The drug, produced by Johnson & Johnson, is used in the treatment of prostate cancer.

Prostate cancer is a type of cancer that develops in the prostate, a small gland located below the bladder and in front of the rectum in males.
Data from the drug trial were presented at the American Society of Clinical Oncology meeting in Chicago on Sunday, Reuters reported.
According to the study, which monitored patients for more than five years, those given the regimen were nine times more likely to show little or no detectable cancer in the prostate at the time of surgery than those who received testosterone-blocking therapy alone.
The study also found that patients who received the “combination therapy on average went more than six years before requiring subsequent treatment, nearly double the time for the hormone therapy alone group”.
Johnson & Johnson said Erleada also reduced the risk of the cancer spreading or death by 20 percent.

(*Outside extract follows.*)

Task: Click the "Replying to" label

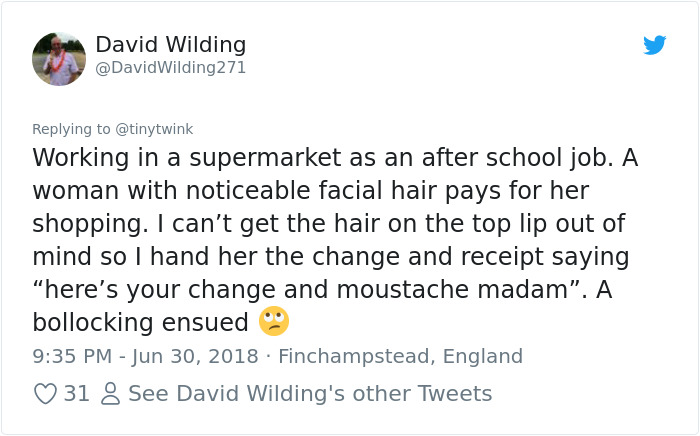Action: pyautogui.click(x=72, y=129)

The company said half of patients who undergo the current standard prostate-removal surgery and radiation experience cancer recurrence and require additional treatment.
The extended Erleada regimen was said to reduce the combined risk of cancer recurrence and death by 29 percent compared with hormone therapy alone.
The trial enrolled more than 2,000 patients with “high-risk localised or locally advanced prostate cancer who were candidates for prostate gland removal surgery”.
According to Reuters, at the time of surgery, 8.9 percent of patients who received the combination therapy had little to no detectable cancer, compared with one percent of those receiving hormone therapy alone.
Mark Wildgust, the company’s medical affairs lead for oncology, said evidence shows that “Erleada is adding something that we had not seen before”.